Content starts
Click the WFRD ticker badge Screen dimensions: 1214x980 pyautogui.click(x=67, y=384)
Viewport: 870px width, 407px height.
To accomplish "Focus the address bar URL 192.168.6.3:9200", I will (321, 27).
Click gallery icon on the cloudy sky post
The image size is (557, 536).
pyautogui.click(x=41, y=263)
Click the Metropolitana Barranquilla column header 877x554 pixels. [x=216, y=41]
Content ends
## Work instruction
Return everything in the records. Keep each line exactly as written.

## Solution to this exercise
Click the WFRD ticker badge Screen dimensions: 1214x980 pyautogui.click(x=67, y=384)
Viewport: 870px width, 407px height.
To accomplish "Focus the address bar URL 192.168.6.3:9200", I will (321, 27).
Click gallery icon on the cloudy sky post
The image size is (557, 536).
pyautogui.click(x=41, y=263)
Click the Metropolitana Barranquilla column header 877x554 pixels. [x=216, y=41]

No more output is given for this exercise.